• Exercise requirements: Some lines in the material below hold the word "testimin". Copy all of them.

• Data extracts:
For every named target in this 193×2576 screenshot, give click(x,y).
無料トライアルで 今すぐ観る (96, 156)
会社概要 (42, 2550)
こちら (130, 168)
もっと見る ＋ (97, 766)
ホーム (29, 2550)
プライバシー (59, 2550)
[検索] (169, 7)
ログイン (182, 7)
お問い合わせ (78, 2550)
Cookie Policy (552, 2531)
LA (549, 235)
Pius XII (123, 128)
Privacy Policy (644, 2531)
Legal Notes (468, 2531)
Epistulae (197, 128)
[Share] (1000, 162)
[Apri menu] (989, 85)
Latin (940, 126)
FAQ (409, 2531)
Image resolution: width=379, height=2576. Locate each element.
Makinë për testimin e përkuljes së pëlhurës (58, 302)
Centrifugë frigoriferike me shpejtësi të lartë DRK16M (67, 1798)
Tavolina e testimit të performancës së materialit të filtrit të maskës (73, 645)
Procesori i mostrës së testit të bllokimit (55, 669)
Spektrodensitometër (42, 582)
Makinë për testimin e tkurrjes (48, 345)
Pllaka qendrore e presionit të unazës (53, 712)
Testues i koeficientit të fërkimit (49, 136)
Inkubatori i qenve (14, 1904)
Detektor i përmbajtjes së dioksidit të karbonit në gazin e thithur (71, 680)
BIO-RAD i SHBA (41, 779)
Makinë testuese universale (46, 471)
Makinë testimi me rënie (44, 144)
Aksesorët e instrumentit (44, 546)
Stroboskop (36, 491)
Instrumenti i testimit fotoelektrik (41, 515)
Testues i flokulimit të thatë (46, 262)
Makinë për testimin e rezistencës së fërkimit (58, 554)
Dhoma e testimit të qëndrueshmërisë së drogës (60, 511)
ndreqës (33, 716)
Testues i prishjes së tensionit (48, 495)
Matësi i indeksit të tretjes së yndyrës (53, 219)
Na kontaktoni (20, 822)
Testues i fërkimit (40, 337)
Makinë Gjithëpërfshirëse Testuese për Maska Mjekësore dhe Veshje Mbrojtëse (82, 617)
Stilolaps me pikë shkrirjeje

• Exercise answer:
Makinë për testimin e përkuljes së pëlhurës (58, 302)
Makinë për testimin e tkurrjes (48, 345)
Makinë për testimin e rezistencës së fërkimit (58, 554)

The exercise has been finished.